On the weekends, you can catch us with all our ultimateness doing long hikes.  These take up a good portion of the day and I miss a lot of waking moments with the kids.  Luckily, one morning as I was heading out the door while it was still dark outside, Daniel sleep walked out of his bed and started crying, "I think I peed in my eye."  Which I'm pretty sure didn't happen, but sent him to Matt for an interesting wake-up call nonetheless.

Lots of times, you can hike through numerous conditions on the same trail.  After what felt like an hour trudging through the tundra, we came upon this short stretch of happiness and it almost made me want to pee in someone's eye.  

It was so pretty that there were even turtles celebrating by having turtle sex.  I'd post a picture but that seems kind of dirty.  Trust me, it was s-l-o-w.

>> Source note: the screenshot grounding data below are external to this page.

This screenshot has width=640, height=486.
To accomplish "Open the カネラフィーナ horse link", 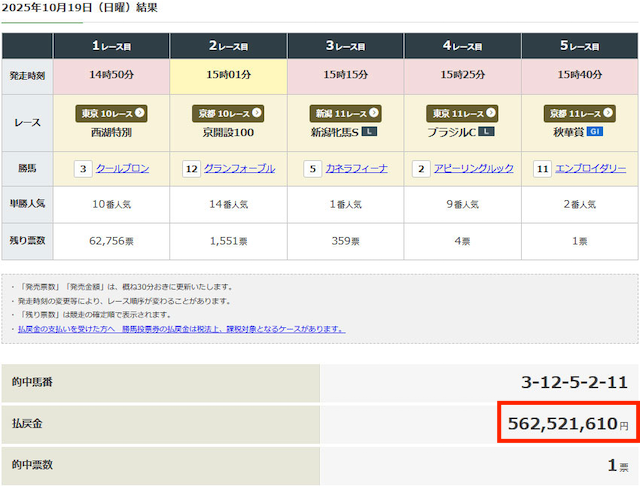I will coord(356,169).
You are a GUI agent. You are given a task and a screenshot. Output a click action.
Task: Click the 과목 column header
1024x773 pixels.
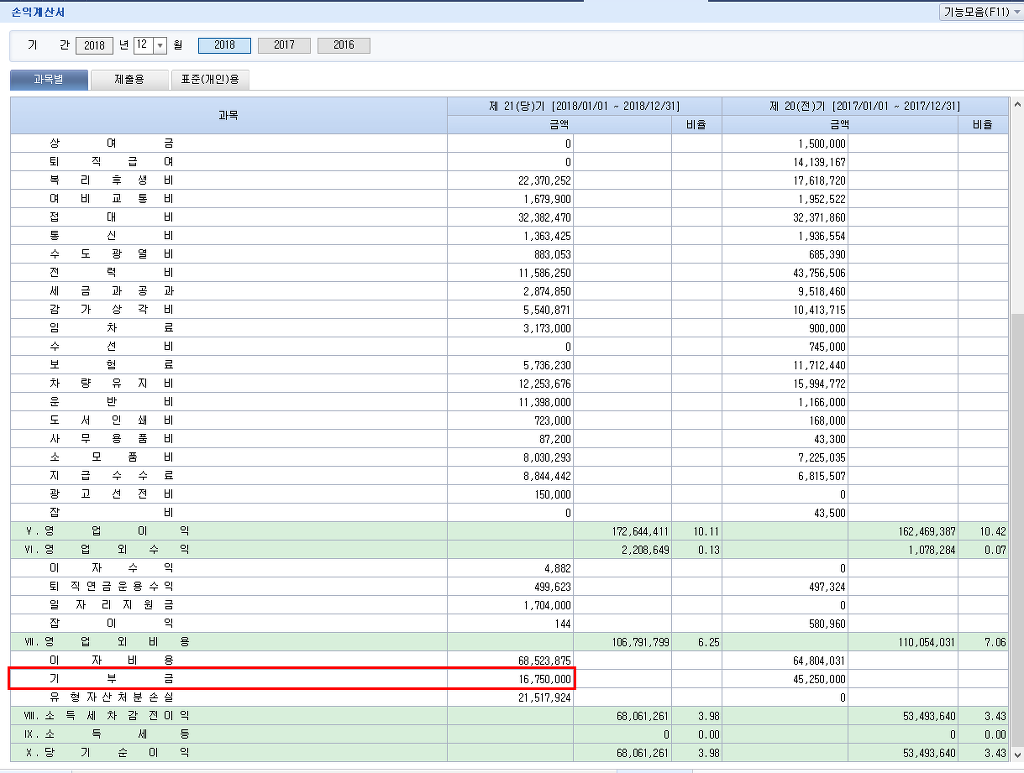[228, 115]
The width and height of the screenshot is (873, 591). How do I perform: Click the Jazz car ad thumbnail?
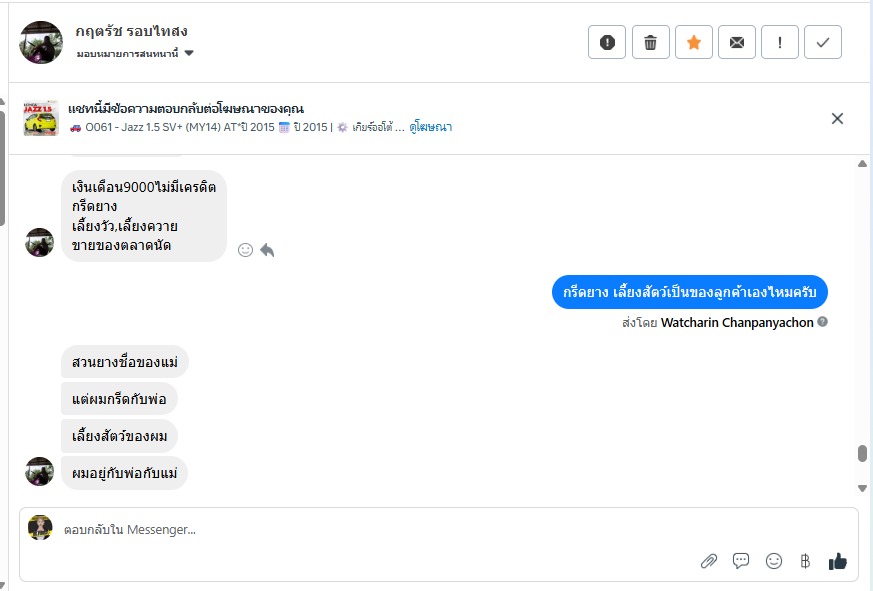[41, 118]
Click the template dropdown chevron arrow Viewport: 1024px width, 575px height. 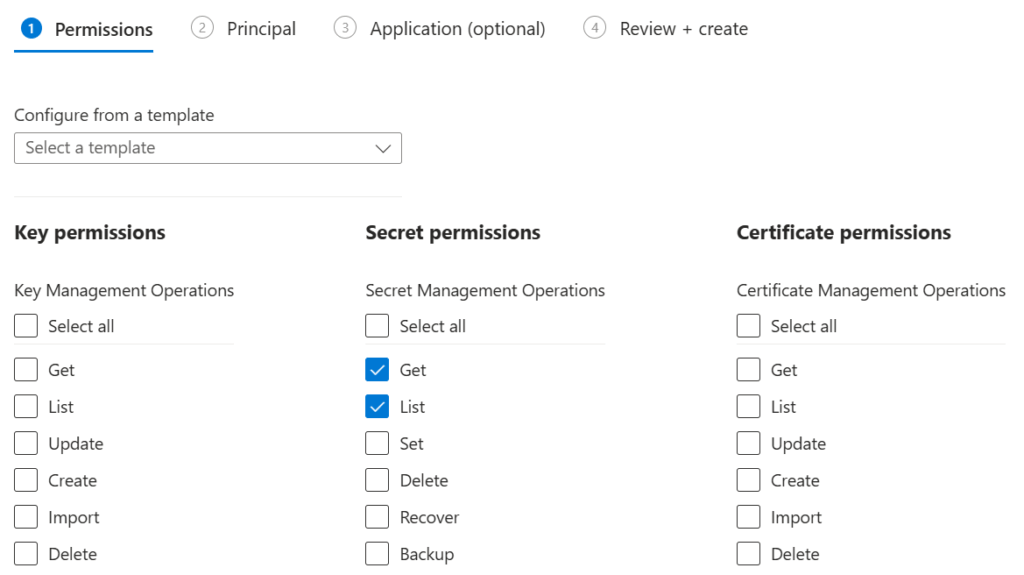(383, 149)
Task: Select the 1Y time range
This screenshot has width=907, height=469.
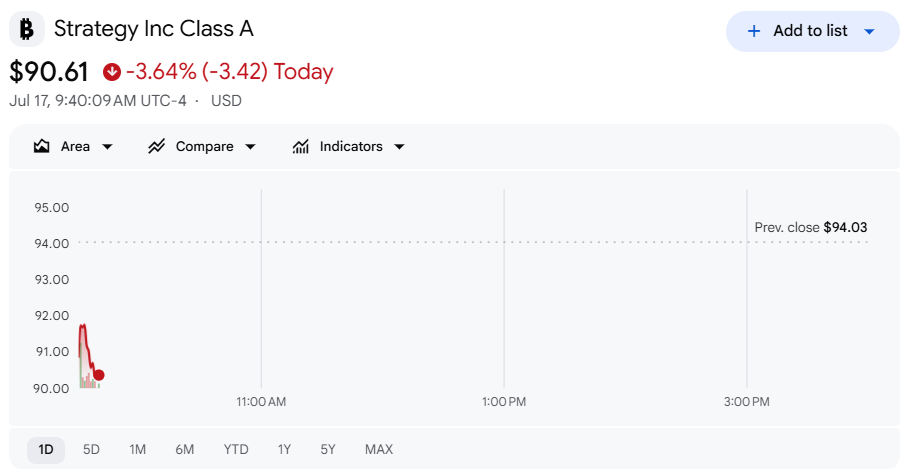Action: 284,449
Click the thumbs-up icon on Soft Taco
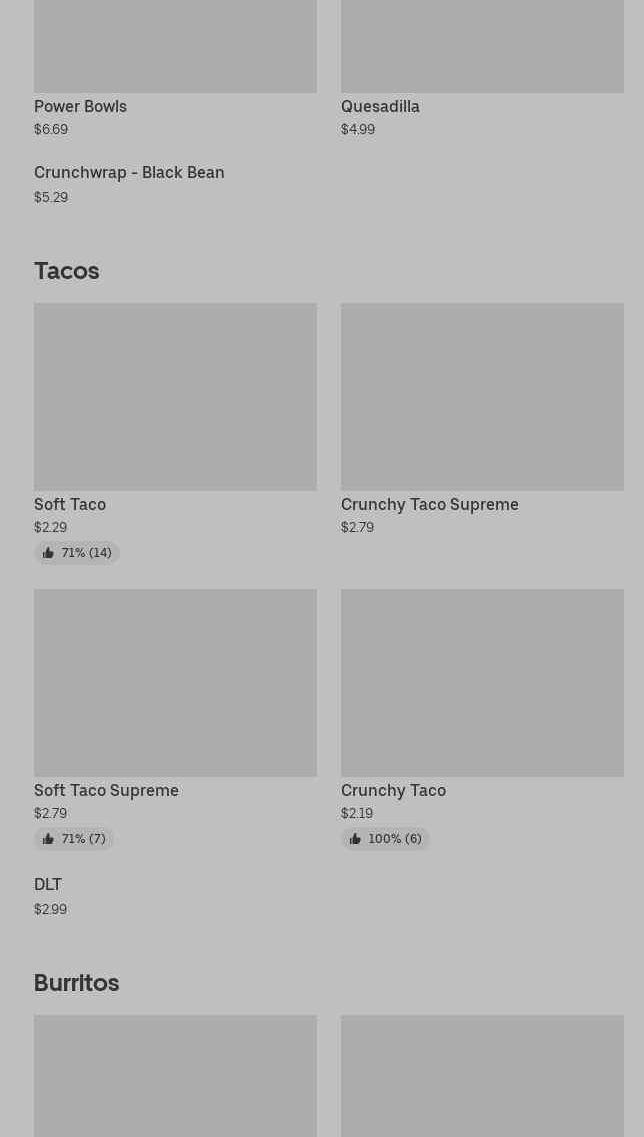644x1137 pixels. pyautogui.click(x=48, y=552)
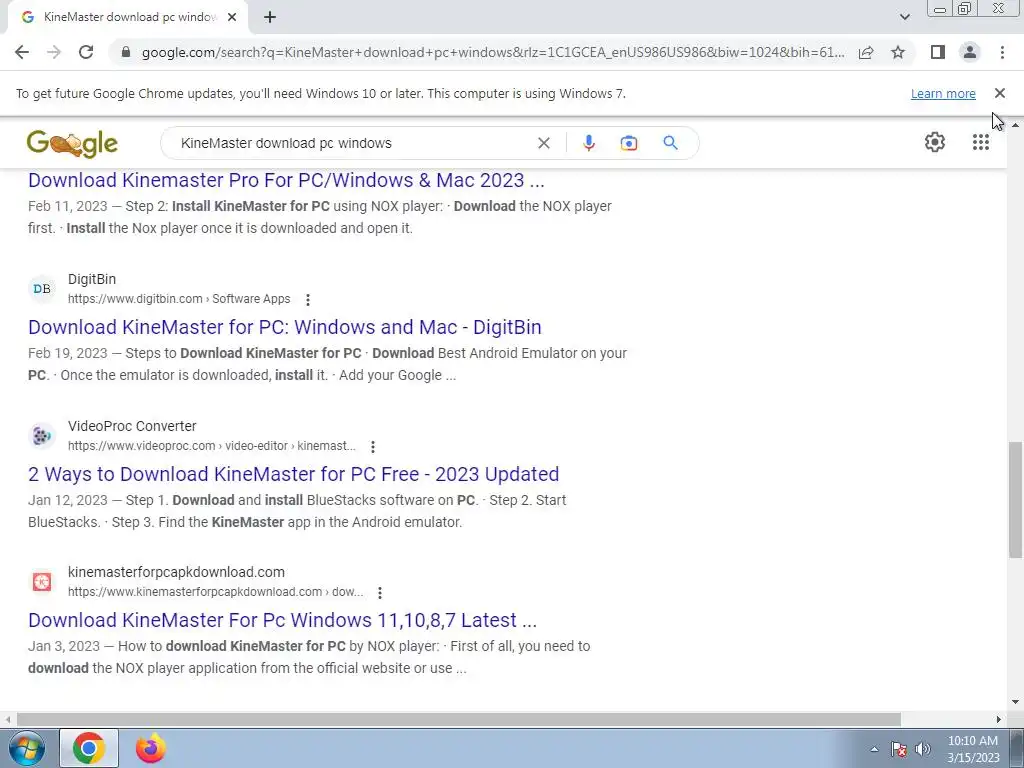
Task: Clear the search box with X icon
Action: (x=543, y=143)
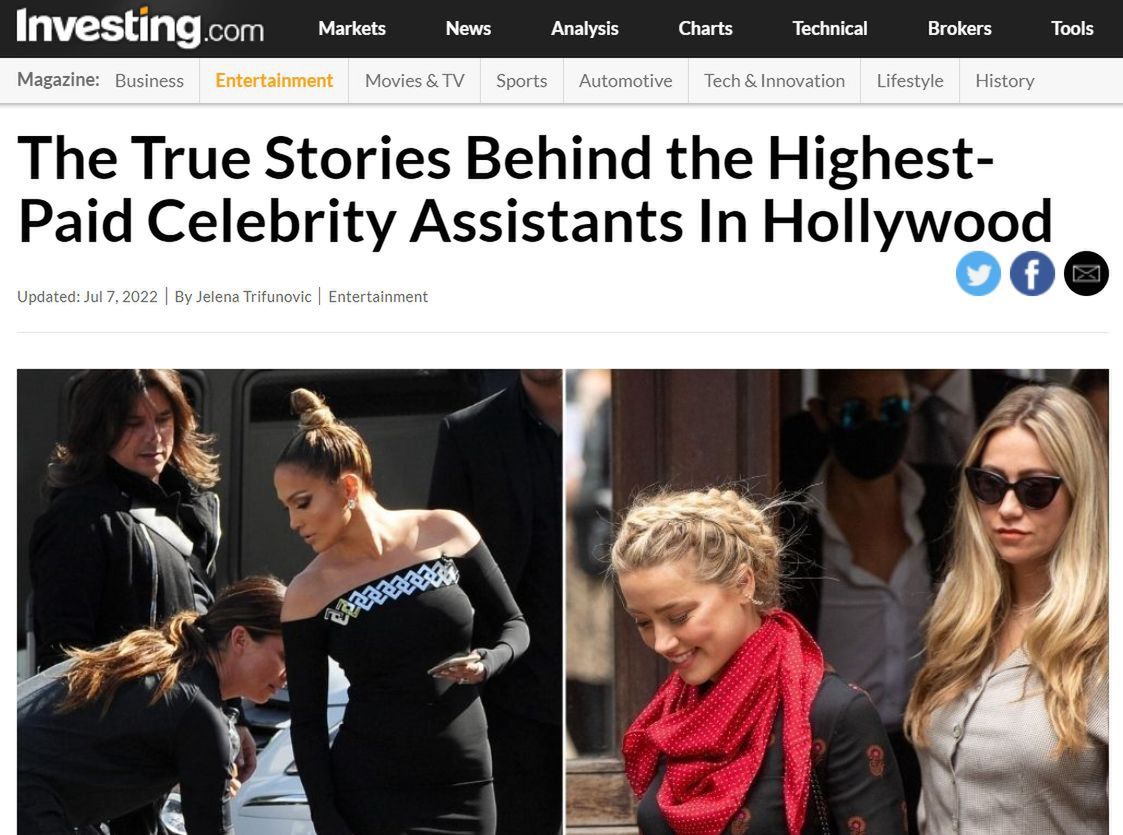Open the article's hero photo collage

562,602
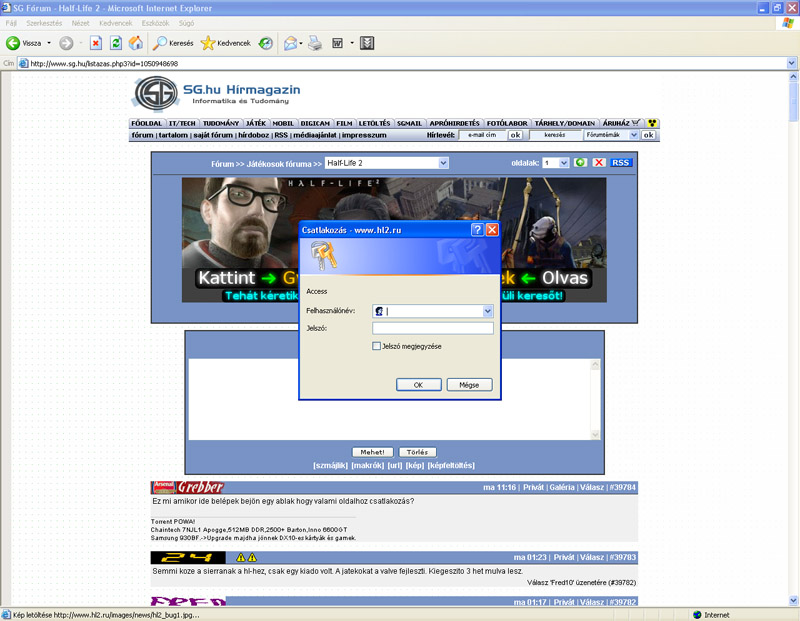Image resolution: width=800 pixels, height=621 pixels.
Task: Click the help question mark in dialog
Action: point(477,229)
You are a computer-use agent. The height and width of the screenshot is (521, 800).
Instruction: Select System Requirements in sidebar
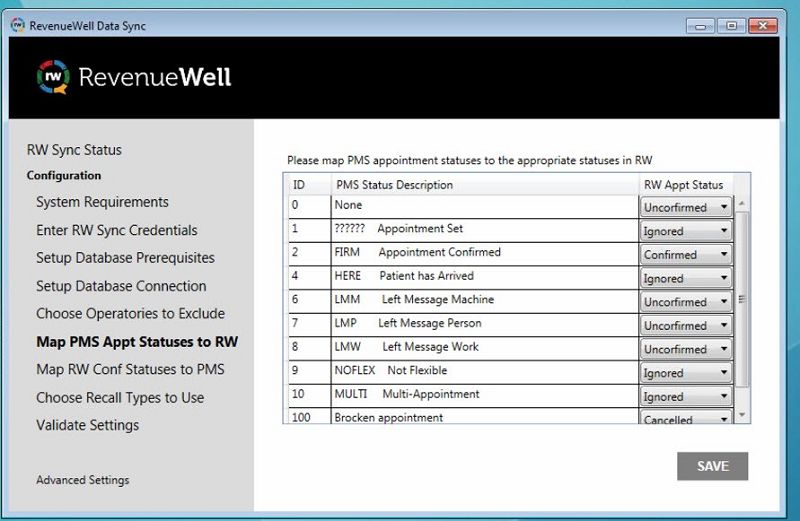(x=102, y=202)
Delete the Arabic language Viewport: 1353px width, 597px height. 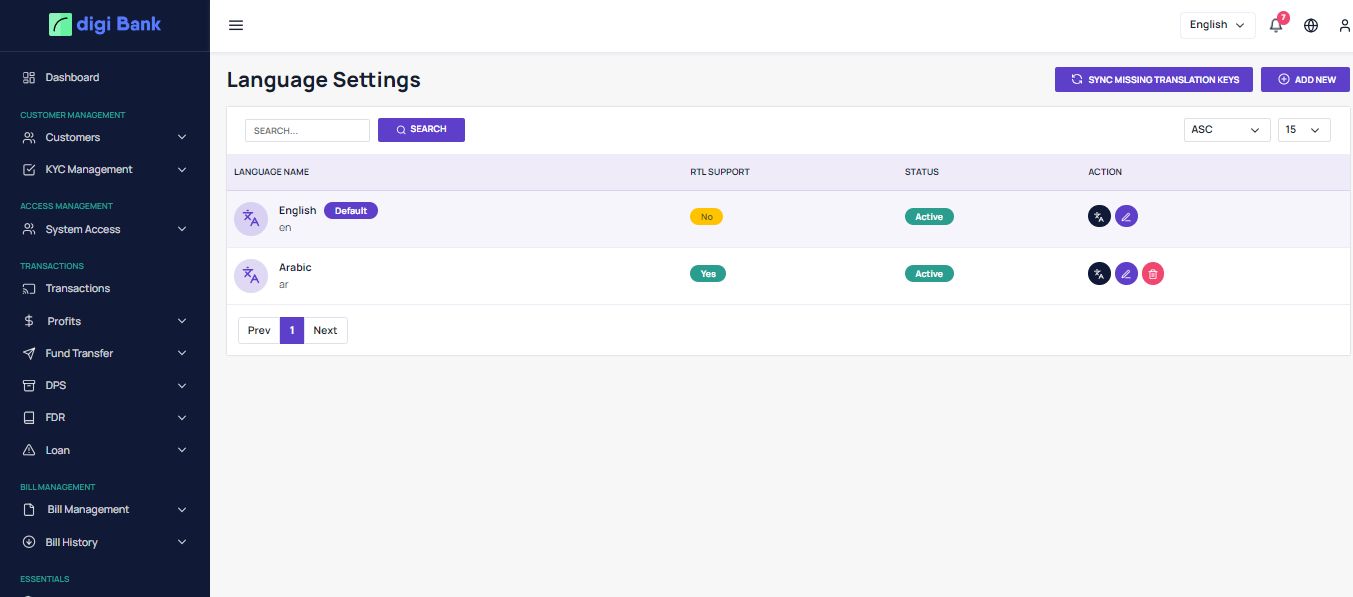tap(1153, 273)
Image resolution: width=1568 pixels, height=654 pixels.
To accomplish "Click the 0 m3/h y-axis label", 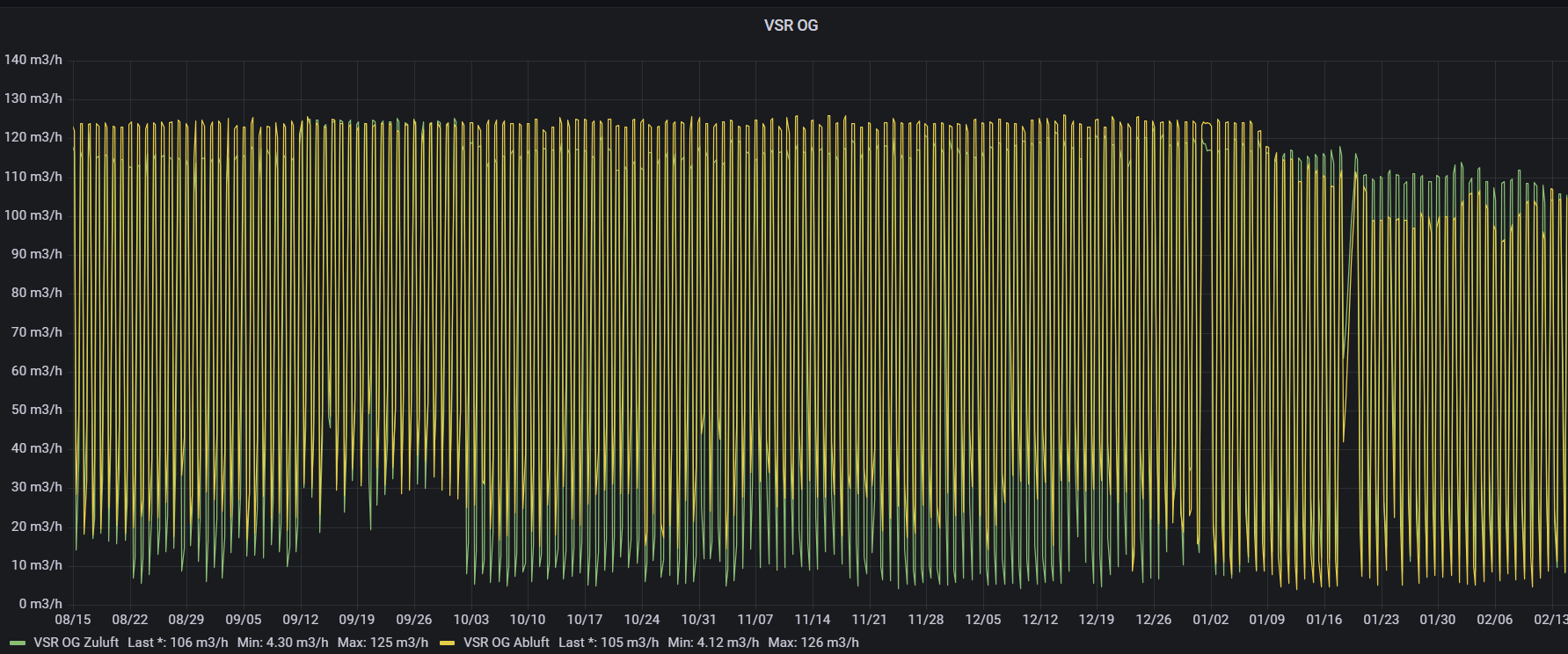I will (x=40, y=604).
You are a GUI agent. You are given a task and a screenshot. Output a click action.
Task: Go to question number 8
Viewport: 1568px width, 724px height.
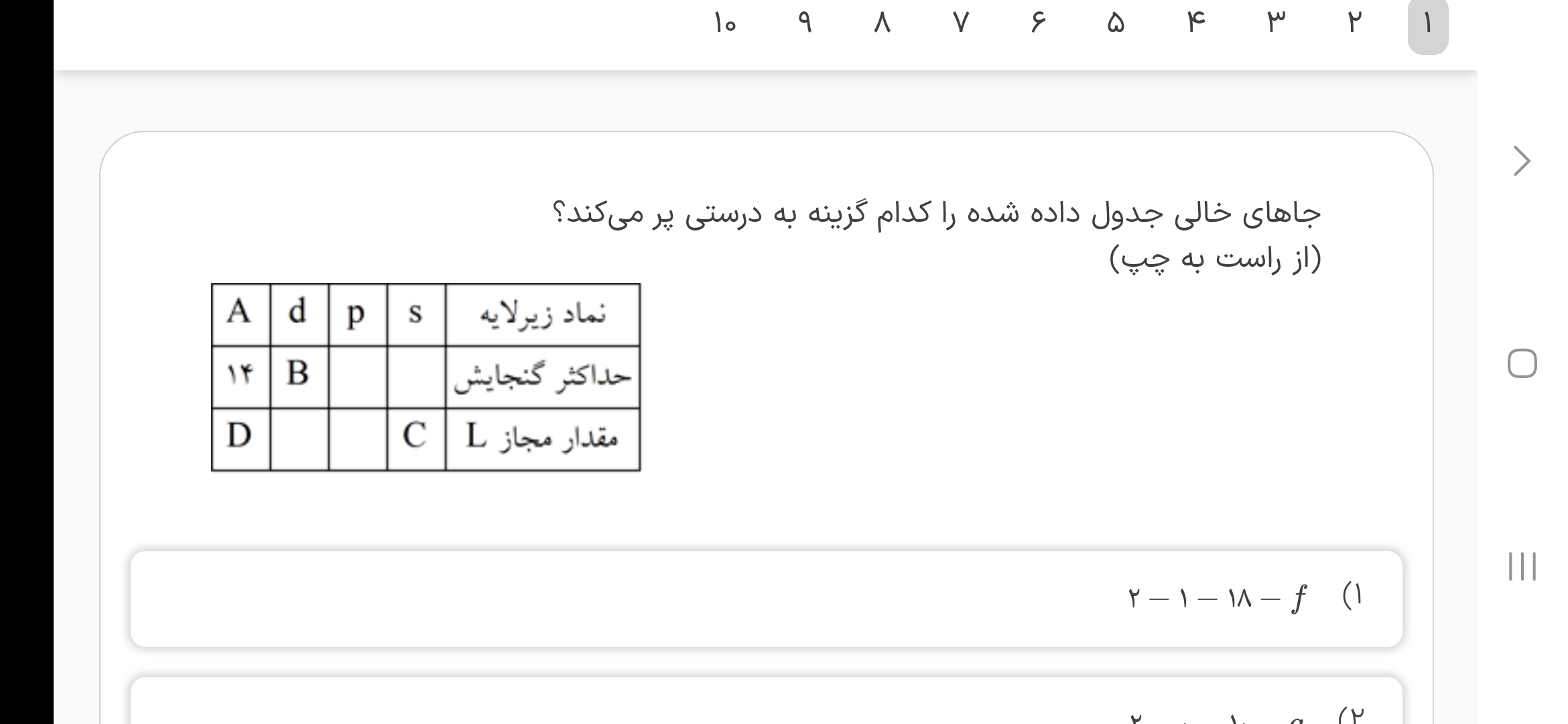(x=883, y=25)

When I got back home, the first communication I had with any of my children was with Daniel, who seemed to be choking on something.  "I think I ate plastic."  Of course you did.  Go find your special paper clip and stop eating plastic.

Other treks included our famous Ben & Jerry's hike where we go about eighteen miles and end up eating ice cream.  It's pretty much the best motivation ever to kick it into high-gear those last few miles.  

I'm still grieving the passing of Schweddy Balls.  Bring back the balls.  Will hike for balls.  Balls!